According to an interesting study on estradiol intake, if estradiol is taken within six years of menopause, real benefits can be obtained to combat atherosclerosis and other pathologies such as the accumulation of plaque in the walls of the arteries. However, if the intake of the same oestradiol begins 10 years after the onset of menopause, there are no equal benefits.

The preliminary research was presented during a session of the American Heart Association 2020. The main author of the study is Roksana Karim, professor of preventive clinical medicine at the University of Southern California Medical School, Los Angeles.
According to the researcher, the results she obtained from her study show that taking oestradiol in time during menopause can help reduce atherosclerosis and reduce cholesterol buildup in the veins.
Atherosclerosis is one of the most common diseases that cause heart disease and its main feature is the accumulation of cholesterol in the walls of the veins.

To arrive at these results, the researcher carried out a study on 643 healthy post-menopausal women. The latter were divided into four groups: the first and second group consisted of women who received 1 mg of estradiol per day (first group) or a placebo pill (second group) within six years of the onset of menopause.
The members of the other two groups took the same thing (oestradiol for the third group and placebo pill for the fourth group) but 10 years or more after the onset of menopause. All components took either estradiol or the placebo pill every day for an average of five years.

In the end, the researchers found that the rate of advancement of atherosclerosis among the members of the first group was half as low as the women in the first group who took the placebo pill.
They also found that oestradiol had no effect in women in the second group, i.e. those who had started taking oestradiol 10 years or more after the onset of menopause. Patients in the third and fourth groups saw atherosclerosis progress in a similar way.

These results “show that starting oestradiol immediately after the onset of menopause may result in lower cholesterol deposition in the arteries than women who start [taking] oestradiol much later,” Karim reports.

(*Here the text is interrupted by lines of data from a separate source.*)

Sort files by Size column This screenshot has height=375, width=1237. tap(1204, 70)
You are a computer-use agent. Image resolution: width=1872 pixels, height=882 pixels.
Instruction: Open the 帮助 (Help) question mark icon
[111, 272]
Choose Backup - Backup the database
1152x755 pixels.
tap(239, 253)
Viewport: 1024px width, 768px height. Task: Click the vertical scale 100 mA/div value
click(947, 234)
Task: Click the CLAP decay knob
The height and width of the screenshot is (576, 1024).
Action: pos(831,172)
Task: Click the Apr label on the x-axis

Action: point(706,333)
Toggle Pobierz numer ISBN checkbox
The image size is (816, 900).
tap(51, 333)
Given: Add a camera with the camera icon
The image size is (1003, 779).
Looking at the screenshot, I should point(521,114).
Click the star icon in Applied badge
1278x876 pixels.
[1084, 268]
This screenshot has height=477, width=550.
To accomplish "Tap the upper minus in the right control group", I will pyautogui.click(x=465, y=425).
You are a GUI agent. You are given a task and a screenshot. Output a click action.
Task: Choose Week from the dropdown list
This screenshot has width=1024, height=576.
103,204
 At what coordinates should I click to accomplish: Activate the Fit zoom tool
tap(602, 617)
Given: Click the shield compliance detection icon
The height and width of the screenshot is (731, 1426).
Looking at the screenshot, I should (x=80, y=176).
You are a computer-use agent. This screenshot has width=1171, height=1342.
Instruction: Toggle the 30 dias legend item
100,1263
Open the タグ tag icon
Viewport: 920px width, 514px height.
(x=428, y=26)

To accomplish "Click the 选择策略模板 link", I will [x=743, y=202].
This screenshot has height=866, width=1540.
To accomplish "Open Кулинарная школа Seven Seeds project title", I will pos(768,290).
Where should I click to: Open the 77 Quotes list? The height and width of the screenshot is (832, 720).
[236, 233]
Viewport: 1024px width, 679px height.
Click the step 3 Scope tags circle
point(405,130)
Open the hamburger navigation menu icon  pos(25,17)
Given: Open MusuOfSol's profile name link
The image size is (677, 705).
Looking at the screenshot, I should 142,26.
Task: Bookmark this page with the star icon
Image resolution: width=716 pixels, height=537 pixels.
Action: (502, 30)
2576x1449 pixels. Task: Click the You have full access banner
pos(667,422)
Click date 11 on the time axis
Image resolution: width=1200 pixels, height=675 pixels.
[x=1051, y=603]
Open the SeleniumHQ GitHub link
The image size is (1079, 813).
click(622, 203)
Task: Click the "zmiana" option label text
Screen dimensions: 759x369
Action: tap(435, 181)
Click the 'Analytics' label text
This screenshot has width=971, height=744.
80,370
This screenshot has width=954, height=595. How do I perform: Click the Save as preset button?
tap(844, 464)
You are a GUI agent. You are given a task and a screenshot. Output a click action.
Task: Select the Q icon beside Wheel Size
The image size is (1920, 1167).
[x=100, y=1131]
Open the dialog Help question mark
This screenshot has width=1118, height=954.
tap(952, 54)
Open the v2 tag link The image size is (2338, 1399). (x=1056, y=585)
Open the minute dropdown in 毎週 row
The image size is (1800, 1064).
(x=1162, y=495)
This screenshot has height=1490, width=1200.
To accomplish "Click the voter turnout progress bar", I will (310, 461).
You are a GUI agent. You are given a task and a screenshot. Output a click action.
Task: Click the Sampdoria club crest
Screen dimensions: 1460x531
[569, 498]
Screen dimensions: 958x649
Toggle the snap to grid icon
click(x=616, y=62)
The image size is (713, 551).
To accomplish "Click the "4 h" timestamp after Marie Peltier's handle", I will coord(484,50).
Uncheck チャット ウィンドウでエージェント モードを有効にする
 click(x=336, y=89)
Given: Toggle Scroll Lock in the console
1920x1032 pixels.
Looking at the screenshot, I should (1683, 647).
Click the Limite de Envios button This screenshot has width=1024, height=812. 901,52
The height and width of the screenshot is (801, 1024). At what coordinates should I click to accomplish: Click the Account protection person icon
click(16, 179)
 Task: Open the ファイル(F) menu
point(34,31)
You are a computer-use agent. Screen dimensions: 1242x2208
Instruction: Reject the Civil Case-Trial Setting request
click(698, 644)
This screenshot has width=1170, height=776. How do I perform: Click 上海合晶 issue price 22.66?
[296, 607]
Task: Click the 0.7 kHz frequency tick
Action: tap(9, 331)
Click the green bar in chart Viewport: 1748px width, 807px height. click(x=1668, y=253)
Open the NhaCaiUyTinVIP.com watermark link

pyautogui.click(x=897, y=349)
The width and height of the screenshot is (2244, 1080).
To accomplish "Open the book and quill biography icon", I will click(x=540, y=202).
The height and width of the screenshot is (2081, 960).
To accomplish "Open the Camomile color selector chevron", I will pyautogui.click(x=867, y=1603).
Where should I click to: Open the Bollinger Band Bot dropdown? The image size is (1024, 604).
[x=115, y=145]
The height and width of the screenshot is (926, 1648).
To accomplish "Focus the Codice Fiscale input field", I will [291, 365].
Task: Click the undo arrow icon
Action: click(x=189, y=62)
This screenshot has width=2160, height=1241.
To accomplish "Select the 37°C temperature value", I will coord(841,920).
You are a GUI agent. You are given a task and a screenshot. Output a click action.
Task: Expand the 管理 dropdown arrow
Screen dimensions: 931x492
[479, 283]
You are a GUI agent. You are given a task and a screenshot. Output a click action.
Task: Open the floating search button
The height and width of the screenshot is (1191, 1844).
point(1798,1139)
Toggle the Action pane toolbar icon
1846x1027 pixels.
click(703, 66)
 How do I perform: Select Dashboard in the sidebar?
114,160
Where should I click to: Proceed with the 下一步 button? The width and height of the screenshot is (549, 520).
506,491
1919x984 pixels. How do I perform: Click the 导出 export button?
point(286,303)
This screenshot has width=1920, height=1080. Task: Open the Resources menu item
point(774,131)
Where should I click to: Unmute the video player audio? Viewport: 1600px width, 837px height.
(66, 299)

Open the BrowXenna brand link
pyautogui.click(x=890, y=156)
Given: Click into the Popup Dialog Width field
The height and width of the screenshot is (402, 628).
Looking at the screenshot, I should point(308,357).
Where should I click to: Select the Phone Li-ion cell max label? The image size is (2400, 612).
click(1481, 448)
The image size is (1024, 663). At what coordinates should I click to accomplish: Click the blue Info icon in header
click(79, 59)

Scientists discover that protein that defends against infections also regulates mitochondrial function

According to a new study published in Nature Communications, a protein, already known because it helps cells defend themselves against viruses, which is part of a group of proteins resistant to mixovirus (myxovirus-resistance, Mx), can also regulate the shape and function of mitochondria, a section of cells that contain the genetic material called “mitochondrial DNA”: this is the discovery made by a team of researchers at the Mayo Clinic.

This protein supports cells to fight infections without the use of antibodies or white blood cells. According to the authors, one of these proteins, MxB, associated with immune responses to HIV and herpes virus, can be considered as the key to mitochondrial support.
The researchers found that MxB is found in most immune tissues, such as tonsils, before a “red alert”.
Without this protein, mitochondria can no longer be functional, no longer produce the necessary energy and expel the DNA genome by rejecting it into the cytoplasm.

Mark McNiven, biologist and author sign of the study, explains the results: “Our work provides new insights into how this dynamic MxB protein helps fight viral infections, which could have important implications for health in the future.
“We were surprised to see MxB present and inside the mitochondria,” says Hong Cao, researcher at the Mayo Clinic and first author. “That it is induced in response to infection and vital to mitochondrial integrity is exciting, considering that HIV and herpes alter mitochondria during infection.”